Catching malware on the onset is integral to keeping users, communities, enterprises, and governments protected. With the advent of machine learning (ML) technology for cybersecurity, detecting malware outbreaks has been made relatively more efficient. Machine learning helps analyze large amounts of data to find patterns and correlations in malware samples as well as helps train systems to detect future similar variants as they emerge. But can machine learning aid in analyzing a malware outbreak given a small dataset? We, in collaboration with Federation University Australia researchers, conducted a study titled “Generative Malware Outbreak Detection,” which showed the effectiveness of the latent representations obtained through adversarial autoencoder for such situations. This ML model for malware outbreak detection uses generative adversarial network (GAN) to obtain smooth approximated nearby distributions from a small number of OS X training samples.

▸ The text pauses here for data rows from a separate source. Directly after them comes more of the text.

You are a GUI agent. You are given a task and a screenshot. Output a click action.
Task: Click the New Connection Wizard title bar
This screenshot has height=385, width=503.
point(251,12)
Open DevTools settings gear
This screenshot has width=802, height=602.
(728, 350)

Big, Bad Malware Outbreaks

In today’s threat landscape, malware outbreaks have become overt events that have adversely affected users and companies globally and caused billions of dollars’ worth of damages. The NotPetya ransomware, which came out in 2017, became “the most destructive and costly cyberattack in history,” according to the U.S. government. It wreaked havoc on governmental organizations and private companies, with Danish shipping giant Maersk being one of its more popular preys.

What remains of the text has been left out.